Task to complete:
Transcribe every line of the source records below exactly, leaving out the pictures.

(Source records)
** start **

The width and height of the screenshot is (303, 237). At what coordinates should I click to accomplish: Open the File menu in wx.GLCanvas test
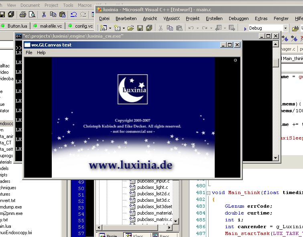coord(29,53)
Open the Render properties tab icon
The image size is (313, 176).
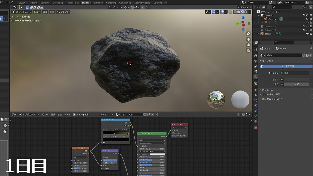click(x=256, y=55)
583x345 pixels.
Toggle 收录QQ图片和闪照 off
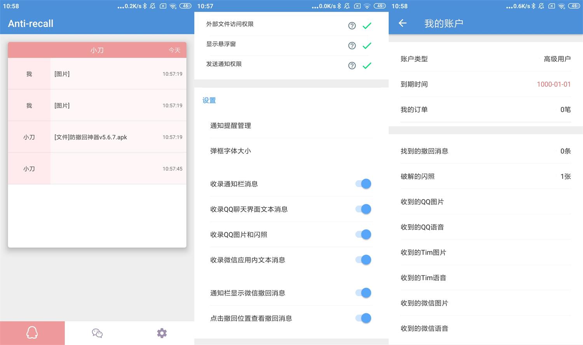(x=363, y=234)
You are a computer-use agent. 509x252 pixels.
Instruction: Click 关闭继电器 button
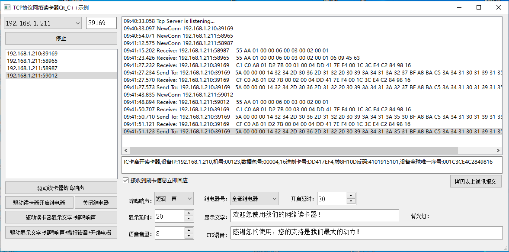pos(96,203)
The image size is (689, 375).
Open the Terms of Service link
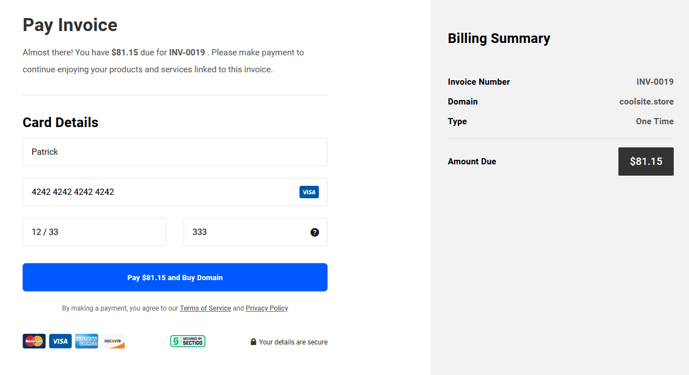tap(205, 308)
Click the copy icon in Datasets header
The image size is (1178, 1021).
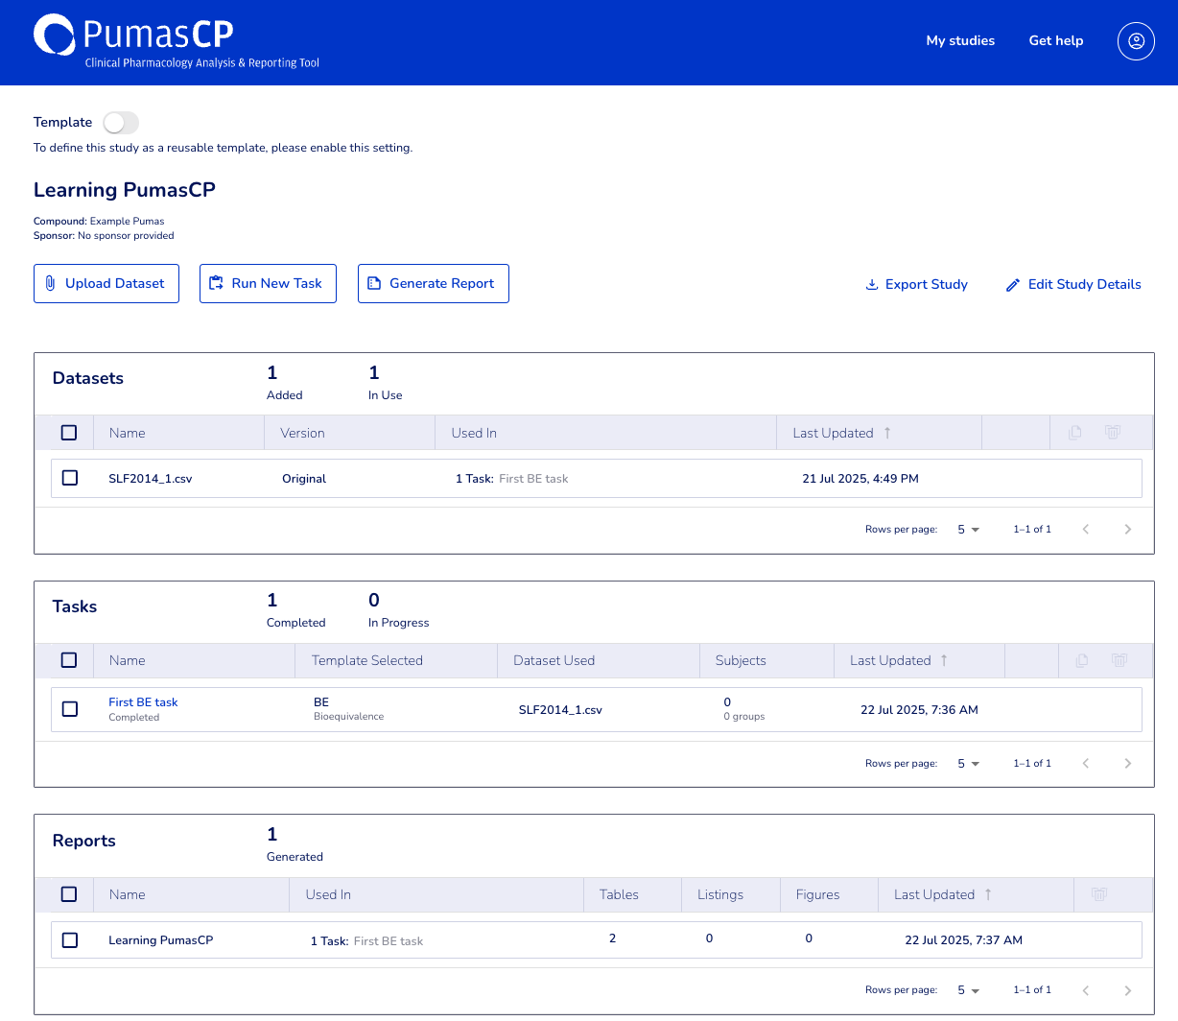(1074, 433)
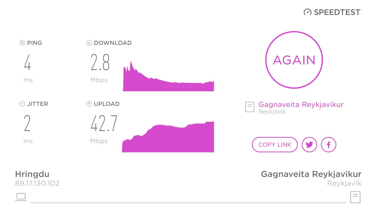Screen dimensions: 371x209
Task: Click the Speedtest gauge logo
Action: pos(307,12)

** end **

Problem solution:
The width and height of the screenshot is (303, 237). At what coordinates should I click to accomplish: Open the File menu in wx.GLCanvas test
coord(29,53)
Open the Render properties tab icon
The image size is (313, 176).
click(x=256, y=55)
583x345 pixels.
Toggle 收录QQ图片和闪照 off
(x=363, y=234)
You are a computer-use agent. 509x252 pixels.
Instruction: Click 关闭继电器 button
pos(96,203)
The image size is (689, 375).
Open the Terms of Service link
tap(205, 308)
Click the copy icon in Datasets header
The image size is (1178, 1021).
(1074, 433)
Screen dimensions: 371x209
Task: Click the Speedtest gauge logo
Action: pos(307,12)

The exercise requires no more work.